Harry Mathews, Tlooth (1966)


So I gave Mathews' first novel, The Conversions, a kind of mutedly positive review, but in reading his second, Tlooth, I started to think that I hadn't quite given Mathews his due. Because this kind of sort of anti-novelistic thing, filled with digressive shaggy dog stories, religious arcana, and postmodern conspiracy theories really seems quite groundbreaking. He is, as I noted, doing a somewhat similar thing to what Pynchon did in The Crying of Lot 49, but I think it's most likely more a case of convergent evolution than anyone consciously copying anyone. Whatever the case, as far as I know, there was really nothing like it at the time, in English, at least (what do you want to bet there was some never-translated thing in some Eastern European language?). I don't know what you would've made of this at the time, and the influence on Perec--which perhaps should've been obvious from the tribute I noted--is really enormous. Also, while I complained about the kind of bland, matter-of-fact style at the time, that style combined with all this bizarreness really does create an Effect. No denying it. Very impressive.

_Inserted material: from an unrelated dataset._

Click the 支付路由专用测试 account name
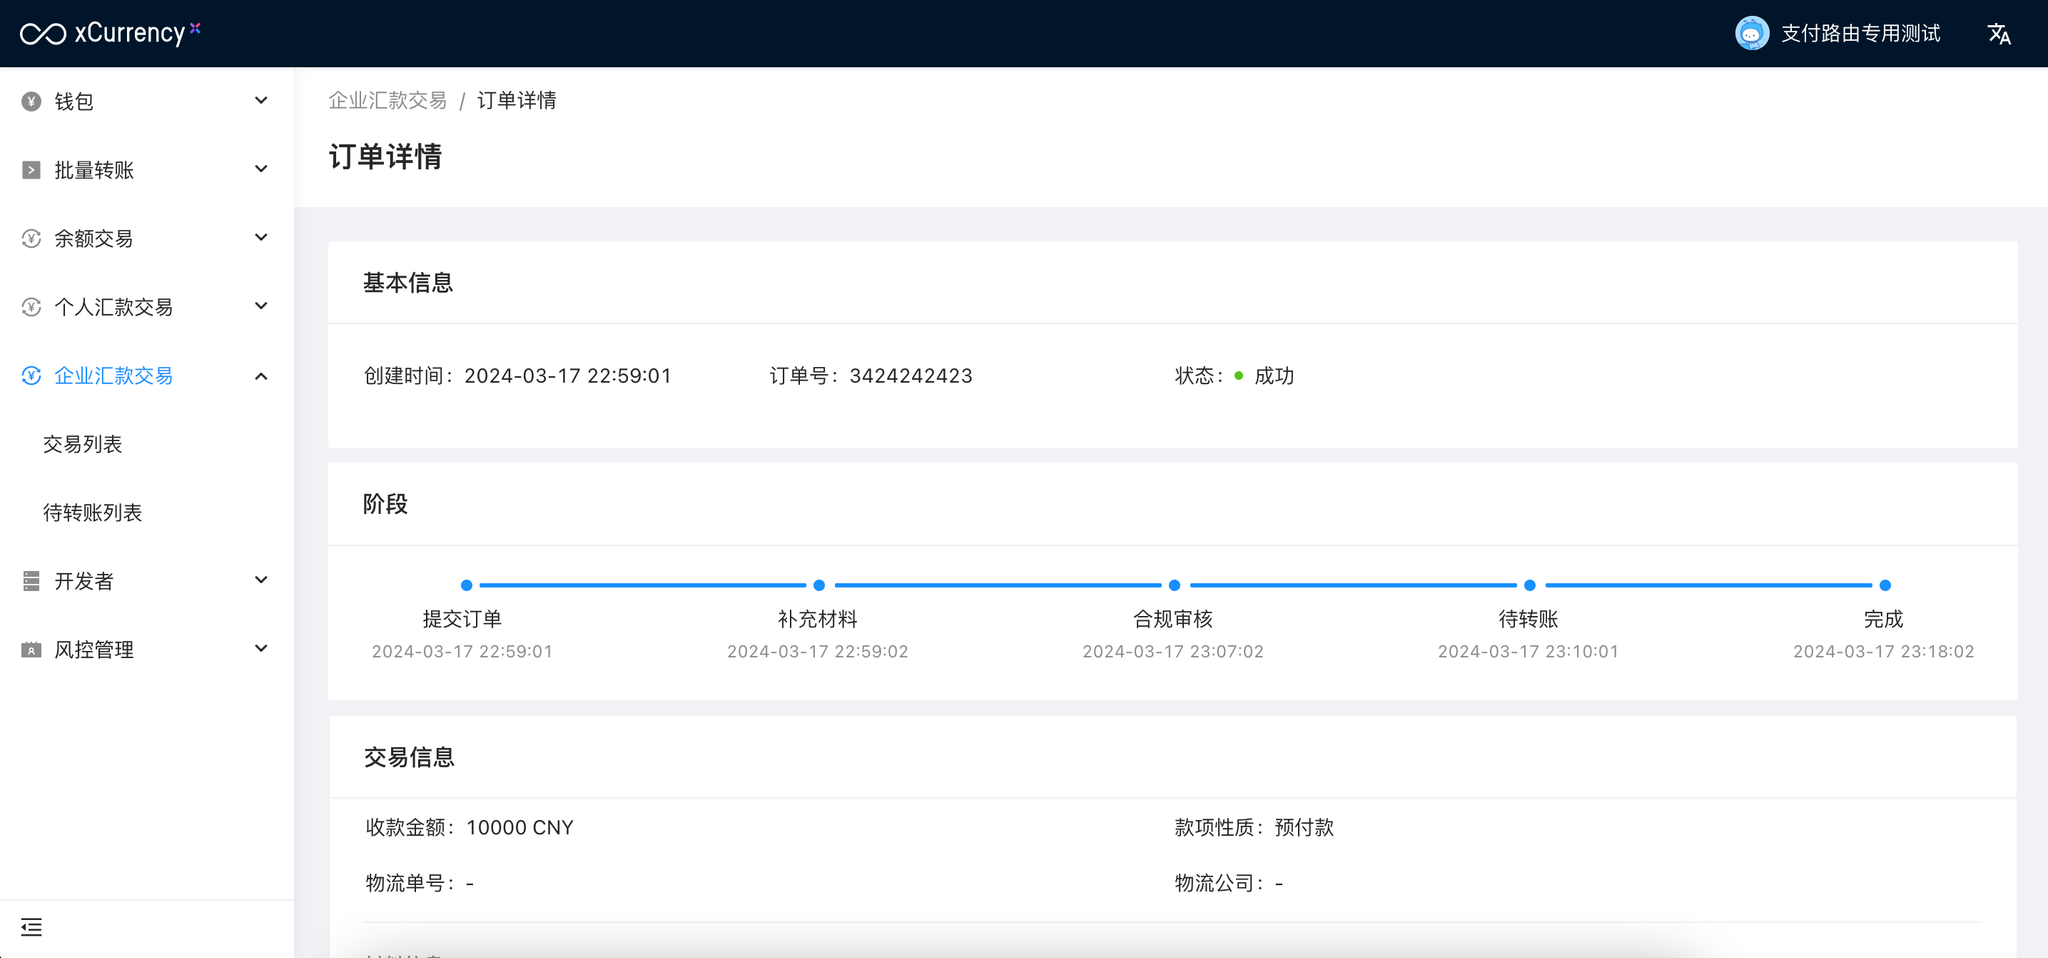point(1860,34)
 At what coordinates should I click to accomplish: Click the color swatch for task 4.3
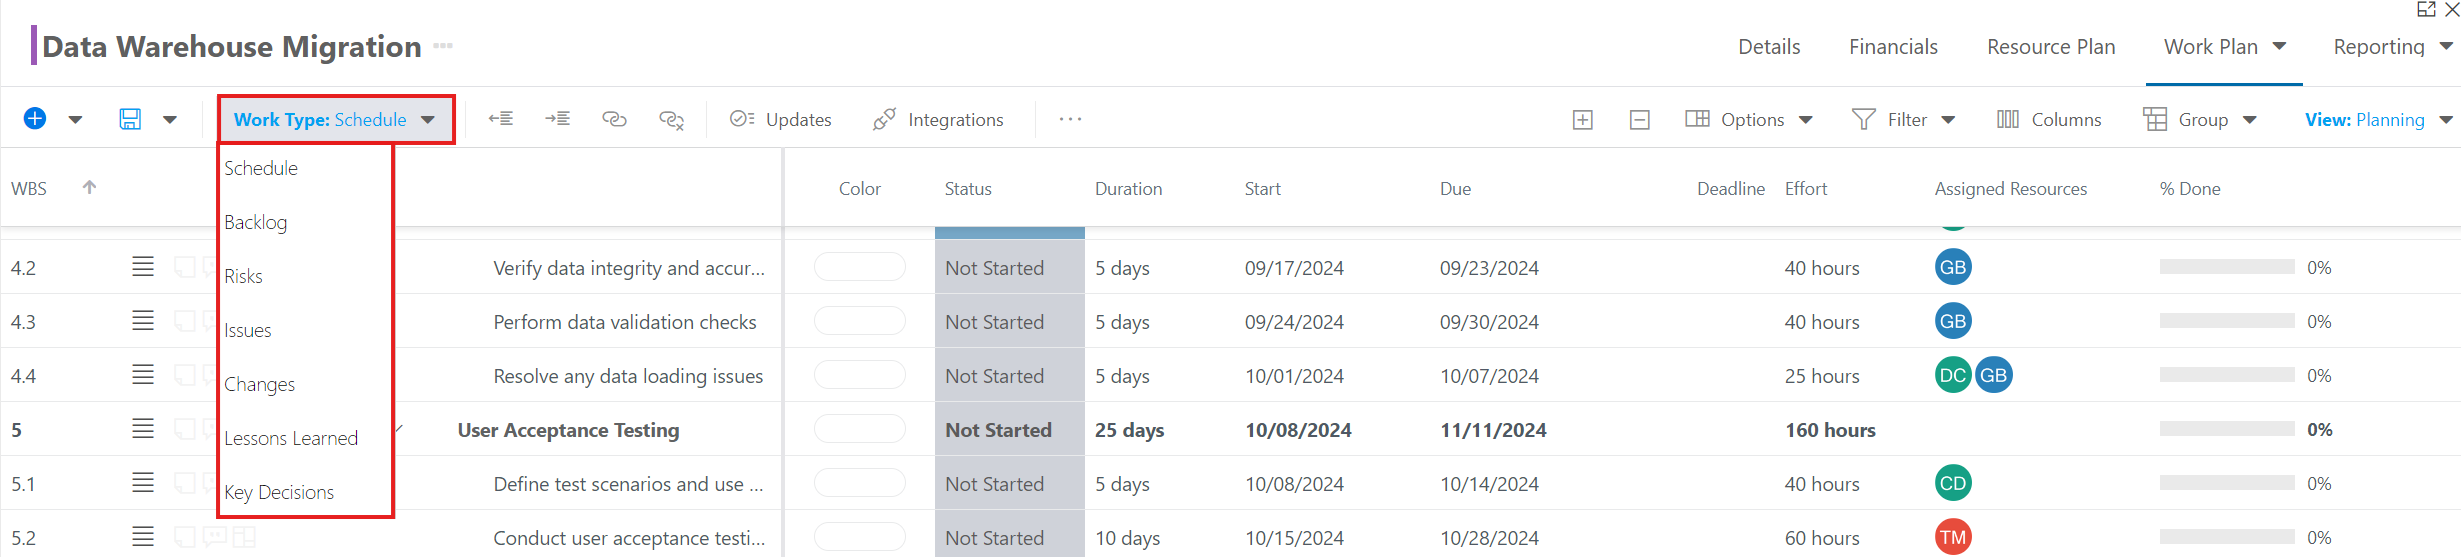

So the story of Tlooth, such as it is, is that the narrator is a former violinist whose career was cut short by having had part of his hand cut off by a doctor to provide meat for a cannibalistic deli. Currently, the both of them are in a Soviet prison camp with sections divided according to obscure religious sect. After several failed Rube-Goldberg-esque assassination attempts fail, the doctor, Roak, escapes, our narrator and some others in hot pursuit (okay, "hot" would be pushing it). They traverse Asia and many strange tales of questionable relevance are related. The narrator ends up in Italy, where there are several unbelievably obscene fantasias that turn out to be the scenario that he(?)'s been hired to write for a pornographic movie. He chases Roak some more, to India and Morocco. Things end very inscrutably and anti-climactically. And that is that.

Here's the thing: as I said, I feel like I really started to appreciate Mathews more as I read this novel, but that appreciation does not, in this case, translate into actually liking him any more. His writing remains very dry and alienating, and even if that's the intent, it fails to fascinate me. Don't get me wrong; I love Mathews in theory. It's just that when we get to praxis, things start to get a little more dicey.

Friday, November 02, 2018

Erje Ayden, Confessions of a Nowaday Child (1966)


Let us raise a glass to Tough Poets Press, which--as far as I can conceive--is the smallest theoretically possible press: it's just A Guy, name of Rick Schober, who specializes in reprints of quirky, obscure, and long-out-of-print books--just my thing. Apparently, it's perfectly viable to do this just by getting ~six hundred dollars of support per book on Kickstarter: this allows for books to obtain an ISBN number, be printed and--I think; I'm certainly not an expert--to stay in print indefinitely via print-on-demand technology. It's really cool.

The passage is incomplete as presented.